Biogen and Eisai’s Alzheimer’s disease drug has been recommended for traditional approval by a US Food and Drug Administration (FDA) panel of experts.

The Peripheral and Central Nervous System Drugs Advisory Committee (PCNS) voted unanimously that data from Eisai’s late-stage trial confirmed the benefit of Leqembi (lecanemab-irmb) for those at an early stage of the disease.

The drug was authorised for use earlier this year through the accelerated approval pathway, under which the FDA may approve drugs for serious conditions where there is an unmet medical need.

This decision was based on phase 2 data showing that Leqembi reduced the accumulation of amyloid beta plaque in the brain, a defining feature of Alzheimer’s disease.

Christopher Viehbacher, president and chief executive officer of Biogen, said at the time: "The approval of Leqembi provides new hope to patients with Alzheimer’s disease. Patients at an early stage of the disease and their caregivers can now consider a new treatment option with their doctors.”

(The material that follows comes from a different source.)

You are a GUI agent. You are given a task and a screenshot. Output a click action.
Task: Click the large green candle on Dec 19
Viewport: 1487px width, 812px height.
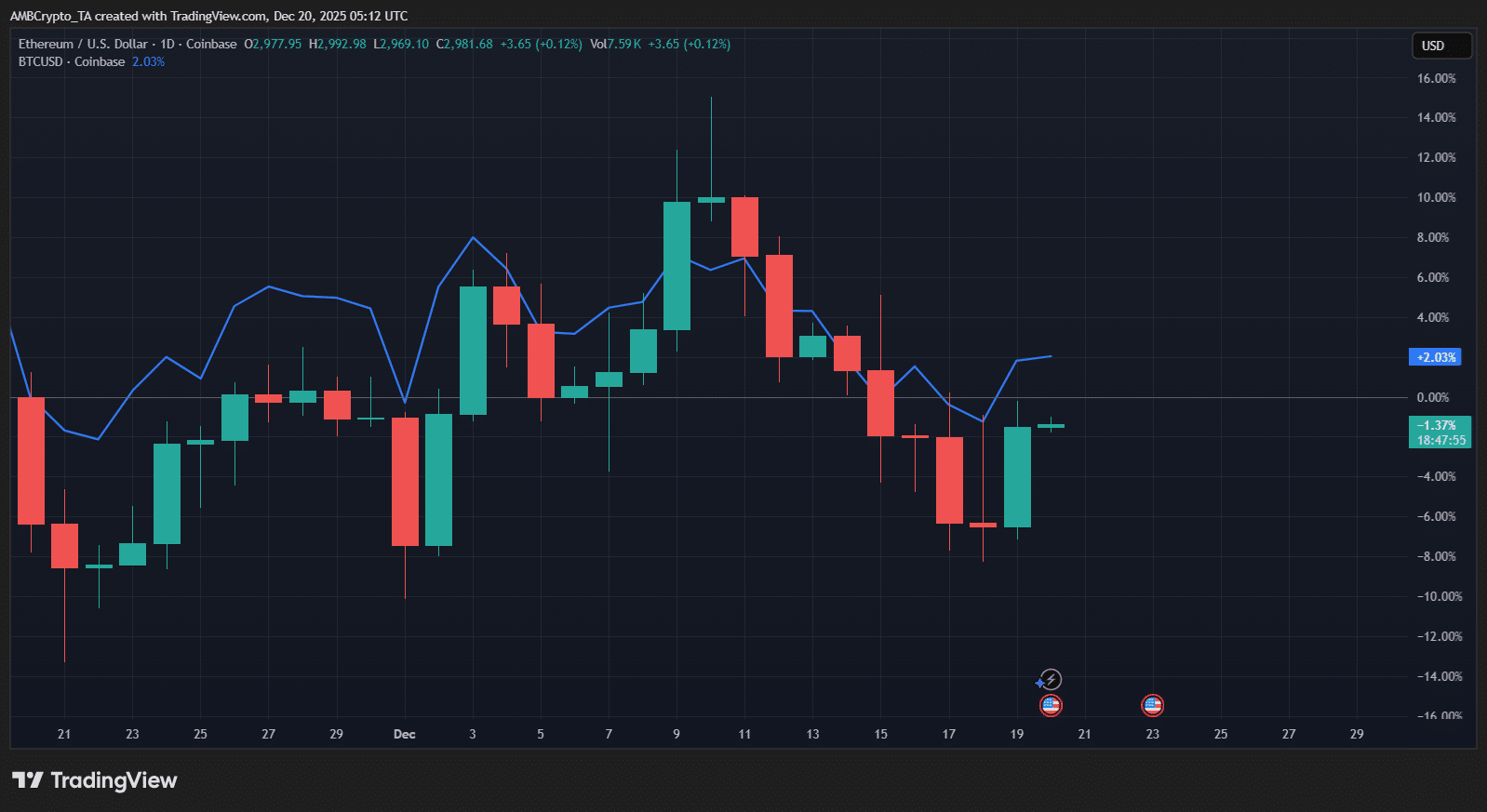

Eisai’s supplemental biologics application for approval under the traditional pathway is supported by data from its phase 3 confirmatory Clarity AD clinical trial.

The study met its primary endpoint, reducing clinical decline by 27% on the global cognitive and functional scale – Clinical Dementia Rating-Sum of Boxes – compared with placebo at 18 months.

All multiplicity-controlled secondary endpoints also showed highly statistically significant results compared with placebo, the companies said, including other measures of cognition and daily function.

The FDA will now consider the panel’s advice as it works towards completing its review of Leqembi by 6 July, with a traditional approval likely to expand Medicare payment for the drug.

Affecting more than 6.5 million Americans, Alzheimer’s disease is an irreversible, progressive brain disorder that slowly destroys memory and thinking skills and, eventually, the ability to carry out simple tasks. Current treatments only treat symptoms but do not change the course of the disease.

Joanne Pike, president and chief executive officer of the Alzheimer’s Association, commented: “[The organisation] welcomes and celebrates this action by the FDA advisory committee to support traditional approval of Leqembi for people with early Alzheimer’s.

“With this action we are one step closer to more people living with Alzheimer’s having more time with more of their capabilities intact – to do the things they want to do and love to do best.”